We recently reported that excessive superoxide anion radical (O2−) was generated in the jugular vein during reperfusion in rats with forebrain ischemia/reperfusion using a novel electrochemical sensor and excessive O2− generation was associated with oxidative stress, early inflammation, and endothelial injury. However, the source of O2− was still unclear. Therefore, we used allopurinol, a potent inhibitor of xanthine oxidase (XO), to clarify the source of O2− generated in rats with forebrain ischemia/reperfusion. The increased O2− current and the quantified partial value of electricity (Q), which was calculated by the integration of the current, were significantly attenuated after reperfusion by pretreatment with allopurinol. Malondialdehyde (MDA) in the brain and plasma, high-mobility group box 1 (HMGB1) in plasma, and intercellular adhesion molecule-1 (ICAM-1) in the brain and plasma were significantly attenuated in rats pretreated with allopurinol with dose-dependency in comparison to those in control rats.
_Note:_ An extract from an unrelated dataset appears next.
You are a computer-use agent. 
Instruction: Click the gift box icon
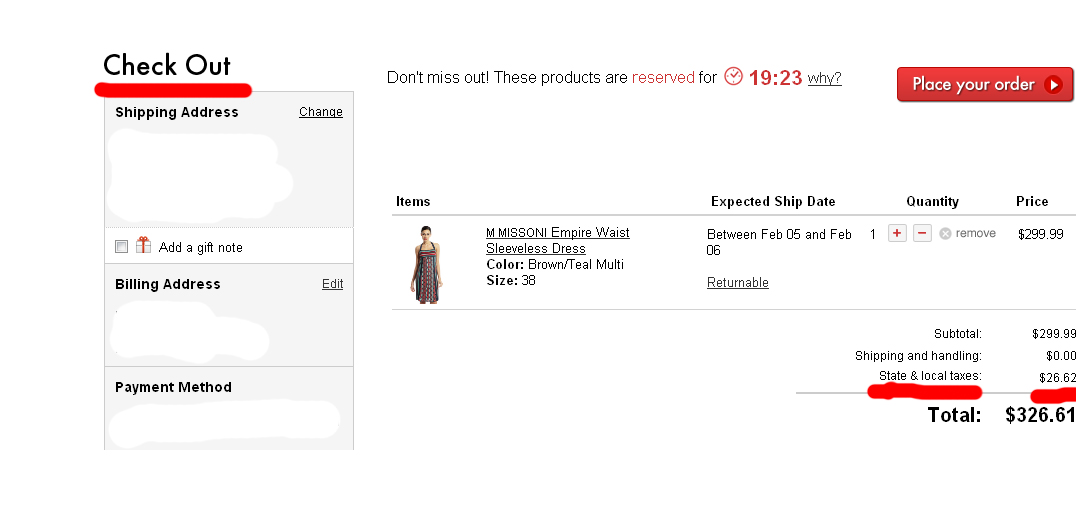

There were significant correlations between total Q and MDA, HMGB, or ICAM-1 in the brain and plasma. Allopurinol pretreatment suppressed O2− generation in the brain-perfused blood in the jugular vein, and oxidative stress, early inflammation, and endothelial injury in the acute phase of forebrain ischemia/reperfusion. Thus, XO is one of the major sources of O2−− in blood after reperfusion in rats with forebrain ischemia/reperfusion.